As I've said in previous posts, for the purpose of change, I have given myself identities, to ensure adequate motivation to carry out the changes in the areas need. These include my identities of honesty/openness, self-awareness, among others. But although self-enforced identities do promote change, gaining satisfaction from them is an entirely different matter, at least for me. The reason for this, is because I can change myself, it proves that defining myself would be a very superficial measurement, since theoretically I can bestow any personality traits I want on myself...But it's clear this is all in the head. Since we ultimately have very little power on who we become, that probably shouldn't matter, but it does. My logic and ego do no agree on this matter, and as such, the conflict of interest reveals a need for some other proof- otherwise my ego will prevent me from experiencing true satisfaction. As such, most, if not all people come to accept identities given by others. There is where we can find true satisfaction, or at the least it is one of the mandatory variables. These identities can range from an affectionate nickname to a Nobel Prize.
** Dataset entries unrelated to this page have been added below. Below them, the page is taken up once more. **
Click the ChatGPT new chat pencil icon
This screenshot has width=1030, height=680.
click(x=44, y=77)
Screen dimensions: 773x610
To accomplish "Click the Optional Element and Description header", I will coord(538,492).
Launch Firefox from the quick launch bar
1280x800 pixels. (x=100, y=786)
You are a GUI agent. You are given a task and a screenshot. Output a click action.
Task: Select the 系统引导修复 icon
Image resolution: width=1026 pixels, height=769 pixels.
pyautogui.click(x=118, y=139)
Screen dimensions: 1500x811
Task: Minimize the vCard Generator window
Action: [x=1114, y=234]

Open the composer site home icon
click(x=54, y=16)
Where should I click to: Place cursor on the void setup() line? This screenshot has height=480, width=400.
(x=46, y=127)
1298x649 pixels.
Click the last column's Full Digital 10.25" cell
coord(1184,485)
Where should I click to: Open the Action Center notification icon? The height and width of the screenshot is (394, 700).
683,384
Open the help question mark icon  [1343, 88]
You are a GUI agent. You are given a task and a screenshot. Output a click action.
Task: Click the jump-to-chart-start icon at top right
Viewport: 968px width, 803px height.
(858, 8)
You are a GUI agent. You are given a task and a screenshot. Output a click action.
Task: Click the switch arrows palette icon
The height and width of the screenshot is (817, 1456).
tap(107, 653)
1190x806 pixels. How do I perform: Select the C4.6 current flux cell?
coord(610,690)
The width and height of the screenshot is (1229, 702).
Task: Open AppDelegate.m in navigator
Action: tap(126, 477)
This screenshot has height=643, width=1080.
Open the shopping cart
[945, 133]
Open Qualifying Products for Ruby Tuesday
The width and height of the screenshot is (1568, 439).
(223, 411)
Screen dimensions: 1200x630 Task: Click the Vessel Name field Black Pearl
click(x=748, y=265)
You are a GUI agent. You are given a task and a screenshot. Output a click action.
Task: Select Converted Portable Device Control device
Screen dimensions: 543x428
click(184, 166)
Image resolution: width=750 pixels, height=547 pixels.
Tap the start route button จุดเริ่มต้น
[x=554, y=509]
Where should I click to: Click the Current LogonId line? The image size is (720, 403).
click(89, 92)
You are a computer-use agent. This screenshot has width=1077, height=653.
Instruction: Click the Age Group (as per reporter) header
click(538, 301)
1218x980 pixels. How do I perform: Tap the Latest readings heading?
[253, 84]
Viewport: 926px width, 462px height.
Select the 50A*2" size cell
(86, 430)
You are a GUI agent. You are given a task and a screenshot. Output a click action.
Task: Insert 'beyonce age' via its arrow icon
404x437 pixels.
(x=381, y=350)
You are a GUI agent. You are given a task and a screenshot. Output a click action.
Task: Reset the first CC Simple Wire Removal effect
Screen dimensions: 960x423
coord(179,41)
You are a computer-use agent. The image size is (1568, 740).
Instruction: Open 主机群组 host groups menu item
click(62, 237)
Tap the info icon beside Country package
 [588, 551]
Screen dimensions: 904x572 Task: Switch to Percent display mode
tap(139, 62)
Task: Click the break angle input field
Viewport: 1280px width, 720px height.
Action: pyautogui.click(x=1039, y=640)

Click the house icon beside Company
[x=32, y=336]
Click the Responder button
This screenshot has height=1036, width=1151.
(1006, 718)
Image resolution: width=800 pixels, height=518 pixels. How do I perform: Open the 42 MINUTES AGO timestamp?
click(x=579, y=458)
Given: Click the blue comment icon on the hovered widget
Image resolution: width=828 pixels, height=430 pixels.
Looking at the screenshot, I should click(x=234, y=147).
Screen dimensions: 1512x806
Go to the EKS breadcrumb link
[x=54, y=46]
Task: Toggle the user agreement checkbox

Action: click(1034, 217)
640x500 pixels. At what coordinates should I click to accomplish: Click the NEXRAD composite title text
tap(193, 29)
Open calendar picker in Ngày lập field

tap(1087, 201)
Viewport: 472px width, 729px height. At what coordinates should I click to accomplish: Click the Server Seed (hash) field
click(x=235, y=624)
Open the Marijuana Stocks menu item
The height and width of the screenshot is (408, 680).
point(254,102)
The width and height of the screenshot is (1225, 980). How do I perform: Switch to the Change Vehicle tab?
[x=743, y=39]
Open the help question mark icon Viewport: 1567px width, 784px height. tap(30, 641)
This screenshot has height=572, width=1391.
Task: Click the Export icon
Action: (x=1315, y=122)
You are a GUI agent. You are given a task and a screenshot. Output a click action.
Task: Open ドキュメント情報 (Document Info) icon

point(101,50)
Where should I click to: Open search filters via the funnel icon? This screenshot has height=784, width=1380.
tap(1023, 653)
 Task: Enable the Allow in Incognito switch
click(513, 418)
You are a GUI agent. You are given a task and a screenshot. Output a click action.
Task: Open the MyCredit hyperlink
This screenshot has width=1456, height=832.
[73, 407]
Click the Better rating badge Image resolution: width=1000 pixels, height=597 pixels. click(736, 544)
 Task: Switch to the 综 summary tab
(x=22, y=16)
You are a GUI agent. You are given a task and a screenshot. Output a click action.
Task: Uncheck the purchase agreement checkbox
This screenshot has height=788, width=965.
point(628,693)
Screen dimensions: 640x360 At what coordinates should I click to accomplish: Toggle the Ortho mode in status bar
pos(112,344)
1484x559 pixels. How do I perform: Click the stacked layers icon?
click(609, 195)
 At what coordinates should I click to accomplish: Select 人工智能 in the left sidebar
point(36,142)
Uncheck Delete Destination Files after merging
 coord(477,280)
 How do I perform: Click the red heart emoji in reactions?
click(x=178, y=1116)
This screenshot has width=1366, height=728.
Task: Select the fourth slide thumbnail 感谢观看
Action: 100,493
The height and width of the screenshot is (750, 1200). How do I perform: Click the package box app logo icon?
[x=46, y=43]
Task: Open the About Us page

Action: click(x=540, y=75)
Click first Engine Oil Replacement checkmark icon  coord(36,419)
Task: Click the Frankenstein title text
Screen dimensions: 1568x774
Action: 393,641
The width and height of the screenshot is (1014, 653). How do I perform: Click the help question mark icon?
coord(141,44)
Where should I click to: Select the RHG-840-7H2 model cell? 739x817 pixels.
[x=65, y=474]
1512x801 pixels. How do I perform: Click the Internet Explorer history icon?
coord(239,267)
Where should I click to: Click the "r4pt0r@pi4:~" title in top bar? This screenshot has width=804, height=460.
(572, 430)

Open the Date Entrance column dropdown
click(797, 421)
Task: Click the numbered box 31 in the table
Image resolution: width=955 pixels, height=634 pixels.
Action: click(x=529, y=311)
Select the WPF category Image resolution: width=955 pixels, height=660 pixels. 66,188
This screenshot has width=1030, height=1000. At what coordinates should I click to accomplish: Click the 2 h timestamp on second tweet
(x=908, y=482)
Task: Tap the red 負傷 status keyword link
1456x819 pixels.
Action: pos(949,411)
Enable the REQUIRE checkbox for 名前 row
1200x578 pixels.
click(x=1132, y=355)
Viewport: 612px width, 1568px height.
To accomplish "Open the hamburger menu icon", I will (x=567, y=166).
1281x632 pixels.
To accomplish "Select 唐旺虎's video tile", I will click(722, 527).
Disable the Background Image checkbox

This, although most definitely not the only reason, is why it's important to consider how people think about me. Generally, I tend to take an attitude that I don't care what people think about me (although ironically I have been shown time and time again that this just might be self-denial- see Patronized and Self-Awareness posts.) But perhaps I should compromise a little. From my perspective, the "identity" as defined above is nothing but a mere illusion (see the illusion of life post), but as humans (let's face it) we need illusions to survive. That's the kind of fragile beings we are. I kind of makes sense though, because with complexity comes risk- the more complex an object is the more likely it is to break- Windows XP is much more likely to break than dos, and your computer is more likely to break than a rock. This is the way of life.

So in the future I suppose that I'll try to consider what people think about me more (I've got the attitude down, but the habits will take a bit of work.) But as far as online goes- for the sake of being open I will continue unabashed- as this is the unsaid promise I made with myself.